### The input
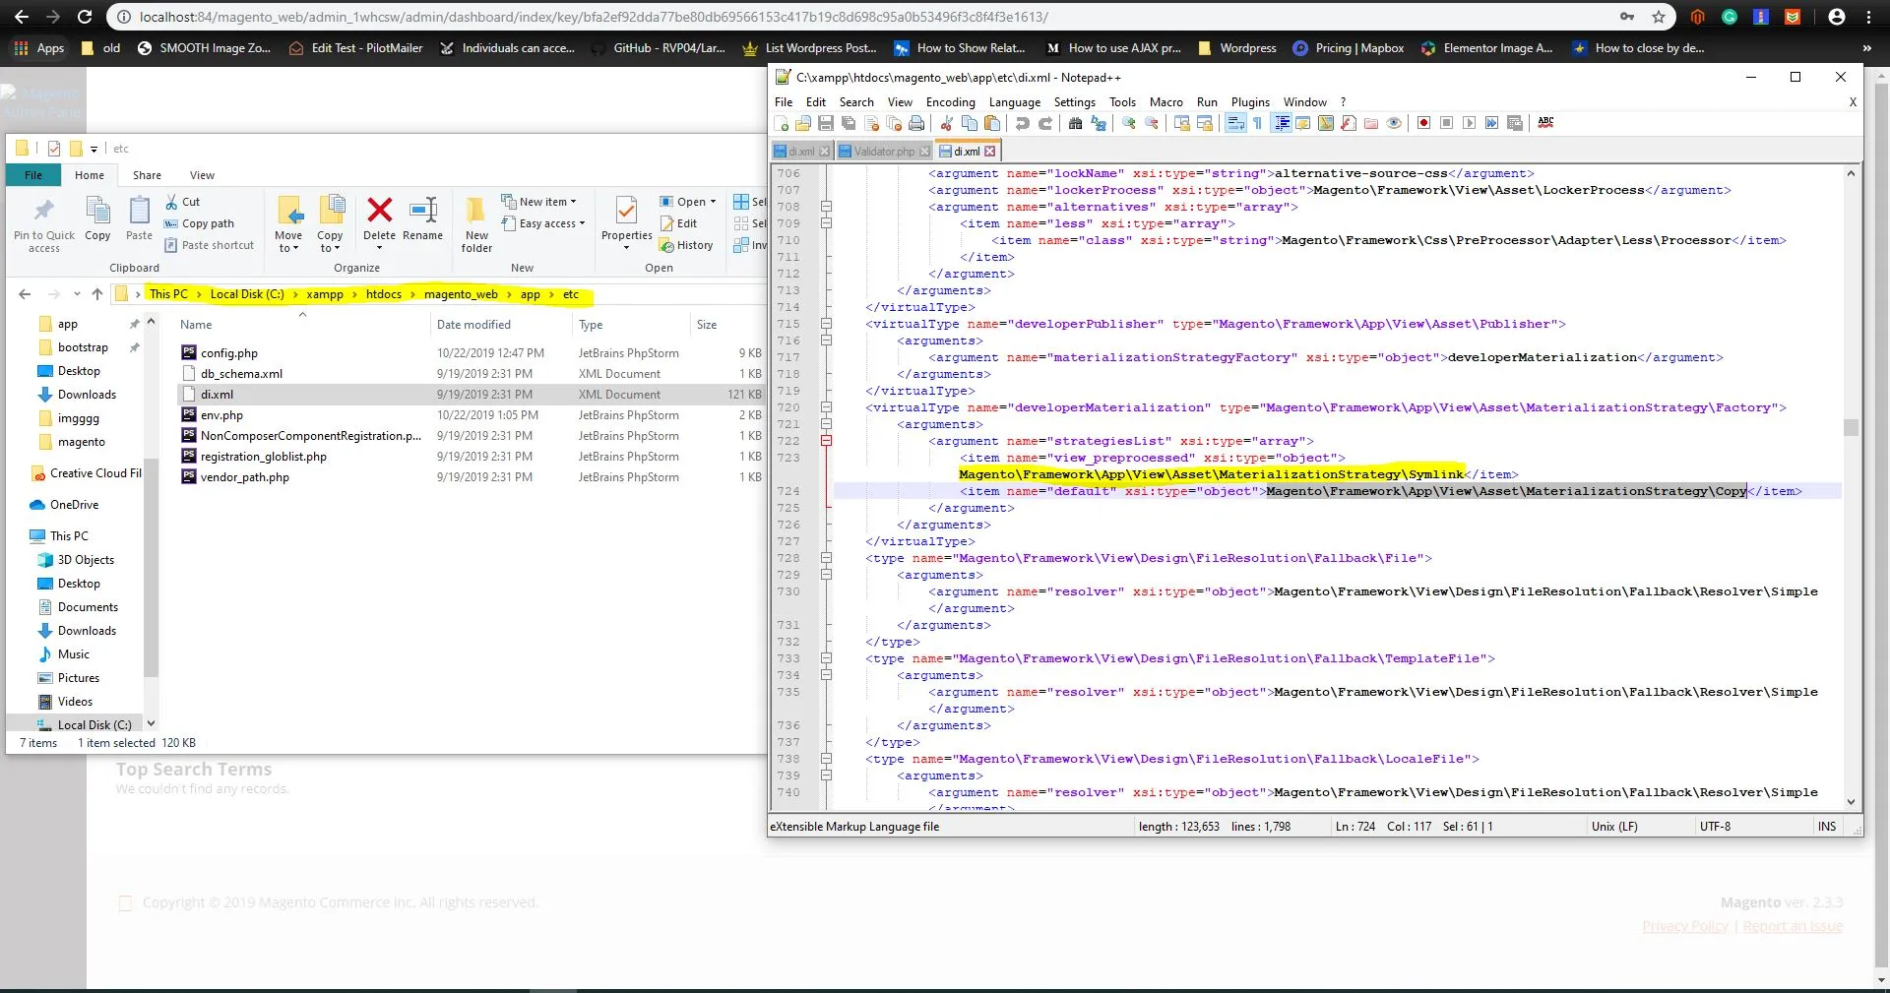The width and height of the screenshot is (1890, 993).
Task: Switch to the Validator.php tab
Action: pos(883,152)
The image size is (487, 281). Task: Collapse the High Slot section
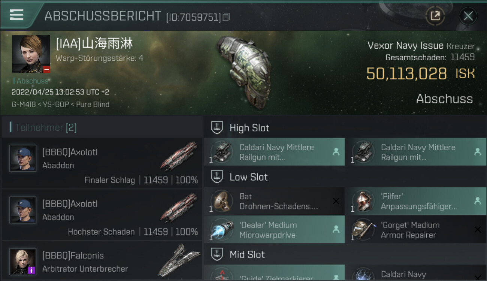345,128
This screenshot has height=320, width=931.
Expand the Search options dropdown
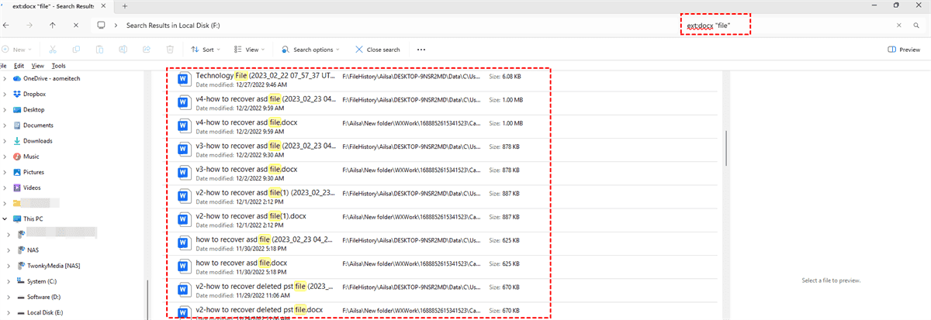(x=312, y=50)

### Aim of the task
Starting with the line containing "The image size" and ending with the last line of the records above, write out each line exactly; no pictures.

### Task solution
The image size is (487, 281). Task: Collapse the High Slot section
345,128
This screenshot has height=320, width=931.
Expand the Search options dropdown
(x=312, y=50)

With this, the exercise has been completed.